Both apt-add-repository
and add-apt-repository
have a -k option you can use to specify your own public keyring repository. apt-key
can add the fingerprint of the key you control and trust. Of course you can simply add a public key to the keyserver.ubuntu.com or other keyserver rather than using your own keyserver, but apt still must be told they key fingerprints. See Saji89's helpful answer about apt-key
at https://askubuntu.com/a/217529/63886 (and vote it up if it proves useful to you).

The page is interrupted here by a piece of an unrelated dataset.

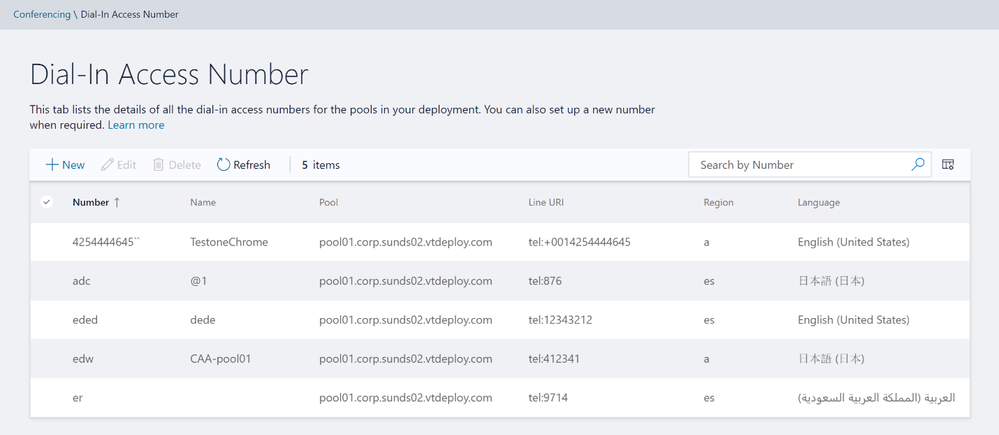The width and height of the screenshot is (999, 435).
Task: Open the column options icon
Action: point(948,165)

You can also use medibuntu's approach as automation if many computers are involved. Here's how medibuntu.org does it:
sudo -E wget --output-document=/etc/apt/sources.list.d/medibuntu.list http://www.medibuntu.org/sources.list.d/$(lsb_release -cs).list && sudo apt-get --quiet update && sudo apt-get --yes --quiet --allow-unauthenticated install medibuntu-keyring && sudo apt-get --quiet update `
That is followed up by installing a couple more packages once the repo has been added.
As explanation:
sudo -E wget --output-document=/etc/apt/sources.list.d/medibuntu.list http://www.medibuntu.org/sources.list.d/$(lsb_release -cs).list`
adds the repo itself to your configuration.
sudo apt-get --quiet update
Updates the apt-get information from the new (and all other repos).
sudo apt-get --yes --quiet --allow-unauthenticated install medibuntu-keyring
Installs the public key for the repository. The --allow-unauthenticated
is how you avoid the chicken and egg problem.
sudo apt-get --quiet update
Updates apt again.
Then application data and debugging hooks packages are added for their applications.